Memasuki bulan suci Ramadan, umat Muslim di seluruh dunia bersiap menjalankan ibadah puasa selama sebulan penuh. Salah satu amalan yang dianjurkan sebelum memulai puasa adalah membaca niat di waktu sahur. Para ulama telah merumuskan berbagai lafal niat yang bisa digunakan, merujuk pada kitab-kitab klasik.
Dalam tradisi Islam, niat puasa Ramadan cukup dibaca sekali di malam hari atau saat sahur untuk puasa esok hari. Berikut enam pilihan bacaan niat puasa Ramadan yang bersumber dari berbagai kitab fiqih terkenal:
1. Kitab Minhajut Thalibin dan Perukunan Melayu
Lafal ini merupakan yang paling umum digunakan oleh masyarakat Muslim Nusantara.
Arab: نَوَيْتُ صَوْمَ غَدٍ عَنْ أَدَاءِ فَرْضِ شَهْرِ رَمَضَانَ هٰذِهِ السَّنَةِ لِلّٰهِ تَعَالَى
Latin: Nawaitu shauma ghadin 'an adā'i fardhi syahri Ramadhāna hādzihis sanati lillāhi ta'ālā
Artinya: "Aku berniat puasa esok hari demi menunaikan kewajiban bulan Ramadhan tahun ini karena Allah ta'ala."
2. Kitab Hasyiyatul Jamal dan Kitab Irsyadul Anam
Lafal ini memiliki kemiripan dengan sebelumnya dengan sedikit perbedaan redaksi.

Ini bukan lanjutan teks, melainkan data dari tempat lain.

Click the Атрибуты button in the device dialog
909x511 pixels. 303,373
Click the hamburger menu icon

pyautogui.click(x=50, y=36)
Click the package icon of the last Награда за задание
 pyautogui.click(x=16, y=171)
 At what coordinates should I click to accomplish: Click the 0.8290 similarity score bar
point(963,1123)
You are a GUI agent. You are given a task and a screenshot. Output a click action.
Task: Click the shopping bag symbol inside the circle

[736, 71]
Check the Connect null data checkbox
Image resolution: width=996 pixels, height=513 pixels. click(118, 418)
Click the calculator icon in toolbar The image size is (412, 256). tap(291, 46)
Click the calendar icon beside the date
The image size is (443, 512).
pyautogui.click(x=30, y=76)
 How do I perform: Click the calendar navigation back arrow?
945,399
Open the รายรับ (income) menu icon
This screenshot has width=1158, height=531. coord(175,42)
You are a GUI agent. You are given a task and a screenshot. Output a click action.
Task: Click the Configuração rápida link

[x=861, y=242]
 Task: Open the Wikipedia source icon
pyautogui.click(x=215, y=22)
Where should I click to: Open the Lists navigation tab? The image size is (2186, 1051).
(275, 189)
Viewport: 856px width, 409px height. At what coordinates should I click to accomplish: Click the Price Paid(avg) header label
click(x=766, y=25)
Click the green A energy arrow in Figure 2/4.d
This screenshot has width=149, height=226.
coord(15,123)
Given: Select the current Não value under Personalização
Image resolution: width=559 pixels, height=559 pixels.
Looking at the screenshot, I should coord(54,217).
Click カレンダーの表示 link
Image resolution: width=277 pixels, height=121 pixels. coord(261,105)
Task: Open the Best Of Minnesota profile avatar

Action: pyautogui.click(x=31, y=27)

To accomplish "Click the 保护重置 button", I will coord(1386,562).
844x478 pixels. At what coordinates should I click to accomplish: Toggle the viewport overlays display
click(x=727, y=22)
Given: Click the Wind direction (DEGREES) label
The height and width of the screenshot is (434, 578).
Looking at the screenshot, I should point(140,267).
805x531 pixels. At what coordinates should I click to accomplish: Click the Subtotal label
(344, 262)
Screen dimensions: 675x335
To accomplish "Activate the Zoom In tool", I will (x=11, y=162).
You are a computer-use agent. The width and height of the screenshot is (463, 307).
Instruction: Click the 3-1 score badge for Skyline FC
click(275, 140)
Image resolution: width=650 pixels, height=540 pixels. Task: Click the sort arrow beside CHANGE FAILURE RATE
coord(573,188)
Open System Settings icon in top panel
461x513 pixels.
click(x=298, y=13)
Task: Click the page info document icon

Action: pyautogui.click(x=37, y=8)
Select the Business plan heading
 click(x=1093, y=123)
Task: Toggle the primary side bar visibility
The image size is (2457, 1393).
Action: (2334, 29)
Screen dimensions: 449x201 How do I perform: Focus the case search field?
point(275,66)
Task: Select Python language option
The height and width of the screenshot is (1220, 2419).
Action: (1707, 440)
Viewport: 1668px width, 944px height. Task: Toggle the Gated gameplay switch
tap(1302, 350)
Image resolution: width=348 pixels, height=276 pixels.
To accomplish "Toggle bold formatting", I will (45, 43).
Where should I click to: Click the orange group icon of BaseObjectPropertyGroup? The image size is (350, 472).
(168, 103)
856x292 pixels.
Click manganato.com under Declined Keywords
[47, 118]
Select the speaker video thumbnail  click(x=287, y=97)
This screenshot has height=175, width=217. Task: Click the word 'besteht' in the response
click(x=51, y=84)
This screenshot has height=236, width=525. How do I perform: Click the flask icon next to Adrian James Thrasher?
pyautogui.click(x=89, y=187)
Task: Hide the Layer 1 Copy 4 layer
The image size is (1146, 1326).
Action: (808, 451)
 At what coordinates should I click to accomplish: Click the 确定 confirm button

Arab: نَوَيْتُ صَوْمَ غَدٍ عَنْ أَدَاءِ فَرْضِ شَهْرِ رَمَضَانِ هٰذِهِ السَّنَةِ لِلّٰهِ تَعَالَى
Latin: Nawaitu shauma ghadin 'an adā'i fardhi syahri Ramadhāni hādzihis sanati lillāhi ta'ālā
Artinya: "Aku berniat puasa esok hari demi menunaikan kewajiban bulan Ramadhan tahun ini karena Allah ta'ala."
3. Kitab Asnal Mathalib
Dalam kitab ini terdapat dua pilihan lafal niat yang bisa digunakan. Pertama:
Arab: نَوَيْتُ صَوْمَ غَدٍ عَنْ أَدَاءِ فَرْضِ شَهْرِ رَمَضَانَ هٰذِهِ السَّنَةَ لِلّٰهِ تَعَالَى
Latin: Nawaitu shauma ghadin 'an adā'i fardhi syahri Ramadhāna hādzihis sanata lillāhi ta'ālā
Artinya: "Aku berniat puasa esok hari demi menunaikan kewajiban bulan Ramadhan tahun ini karena Allah ta'ala."
Kedua:
Arab: نَوَيْتُ صَوْمَ الْغَدِ مِنْ هٰذِهِ السَّنَةِ عَنْ فَرْضِ رَمَضَانَ
Latin: Nawaitu shaumal ghadi min hādzihis sanati 'an fardhi Ramadhāna
Artinya: "Aku berniat puasa esok hari pada tahun ini perihal kewajiban Ramadhan."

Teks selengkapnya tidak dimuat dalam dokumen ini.